[Testo]
• • • • • • •

Lo spogliatoio

Toglietevi dalla testa il luogo comune che un omosessuale nello spogliatoio passi tutto il tempo a guardare gli altri che si denudano. Per quello c’è la videografia di Paola e Chiara. Certo, non dubito che ci sia qualche invertito pervertito che un’occhiatina ogni tanto la lancia – stiamo pur sempre parlando di gay, cioè la categoria umana che dopo anni e anni di battaglie per i diritti civili si è finalmente conquistata il titolo di comunità meno sessuofobica del pianeta (gli etero per vedere due chiappe devono ancora ricorrere a mezzucci ipocriti come Miss Italia, o True Blood).
Quindi ecco: nonostante il libertinismo che ci scorre nel sangue insieme all’amore per Madonna, non passiamo tutto il tempo negli spogliatoi a spiare gli altri. Non io, almeno. Lungi da me fare quello puritano, non sono il tipo e se avete letto il mio ultimo post sapete bene che in questo periodo mi farei anche quel marmocchio orientale che canta Gangnam Style. No, aspettate, lui magari no.

• • • • • • •

[Compito 1]
Rispondi a queste domande sul testo dello spogliatoio:
(a) Quali due esempi di "mezzucci ipocriti" a cui devono ricorrere gli etero vengono citati?
(b) Che cosa scorre nel sangue insieme al libertinismo?
(c) Quale canzone canta il "marmocchio orientale"?
[Compito 2]
Trascrivi dall'elenco, senza alcuna modifica, le righe a partire da quella che contiene "question mark icon" fino a quella che contiene "pos(266,141)", entrambe comprese.

Dati per individuare parole ed elementi
• • • • • • •

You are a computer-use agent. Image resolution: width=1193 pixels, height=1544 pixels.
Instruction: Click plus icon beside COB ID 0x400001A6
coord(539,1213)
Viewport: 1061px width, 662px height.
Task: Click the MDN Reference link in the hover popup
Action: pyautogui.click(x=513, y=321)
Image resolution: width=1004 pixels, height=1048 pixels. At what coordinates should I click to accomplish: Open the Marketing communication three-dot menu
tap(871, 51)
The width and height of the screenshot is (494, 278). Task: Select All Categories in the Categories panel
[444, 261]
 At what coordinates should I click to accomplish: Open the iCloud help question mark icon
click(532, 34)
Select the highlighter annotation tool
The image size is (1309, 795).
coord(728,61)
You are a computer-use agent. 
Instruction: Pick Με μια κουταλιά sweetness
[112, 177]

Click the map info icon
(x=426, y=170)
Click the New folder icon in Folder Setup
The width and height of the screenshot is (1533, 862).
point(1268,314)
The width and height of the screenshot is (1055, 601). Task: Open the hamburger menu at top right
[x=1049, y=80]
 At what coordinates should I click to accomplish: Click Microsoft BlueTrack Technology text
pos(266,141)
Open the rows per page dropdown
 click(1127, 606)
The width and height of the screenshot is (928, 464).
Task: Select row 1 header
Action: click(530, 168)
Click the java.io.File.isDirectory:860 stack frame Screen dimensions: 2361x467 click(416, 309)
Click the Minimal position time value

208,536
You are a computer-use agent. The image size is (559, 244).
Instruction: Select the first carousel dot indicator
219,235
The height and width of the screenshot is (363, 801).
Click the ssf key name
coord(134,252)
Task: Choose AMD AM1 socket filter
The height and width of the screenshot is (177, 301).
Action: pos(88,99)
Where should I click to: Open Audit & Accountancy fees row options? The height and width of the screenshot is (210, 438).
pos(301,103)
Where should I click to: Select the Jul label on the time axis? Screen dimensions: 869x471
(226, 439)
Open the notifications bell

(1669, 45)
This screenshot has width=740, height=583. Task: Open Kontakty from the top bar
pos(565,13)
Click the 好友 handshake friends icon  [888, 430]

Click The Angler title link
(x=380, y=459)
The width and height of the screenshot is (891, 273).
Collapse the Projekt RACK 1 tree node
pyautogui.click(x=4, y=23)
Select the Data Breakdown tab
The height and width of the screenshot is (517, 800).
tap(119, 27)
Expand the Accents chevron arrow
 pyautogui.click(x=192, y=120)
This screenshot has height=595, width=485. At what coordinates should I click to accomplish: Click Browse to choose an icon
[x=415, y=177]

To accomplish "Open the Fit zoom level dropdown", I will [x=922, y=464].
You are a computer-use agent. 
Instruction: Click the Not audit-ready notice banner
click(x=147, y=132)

• • • • • • •

[Risposta completa 1]
(a) Miss Italia e True Blood.
(b) L'amore per Madonna.
(c) Gangnam Style.

[Risposta completa 2]
 At what coordinates should I click to accomplish: Open the iCloud help question mark icon
click(532, 34)
Select the highlighter annotation tool
The image size is (1309, 795).
coord(728,61)
You are a computer-use agent. 
Instruction: Pick Με μια κουταλιά sweetness
[112, 177]

Click the map info icon
(x=426, y=170)
Click the New folder icon in Folder Setup
The width and height of the screenshot is (1533, 862).
point(1268,314)
The width and height of the screenshot is (1055, 601). Task: Open the hamburger menu at top right
[x=1049, y=80]
 At what coordinates should I click to accomplish: Click Microsoft BlueTrack Technology text
pos(266,141)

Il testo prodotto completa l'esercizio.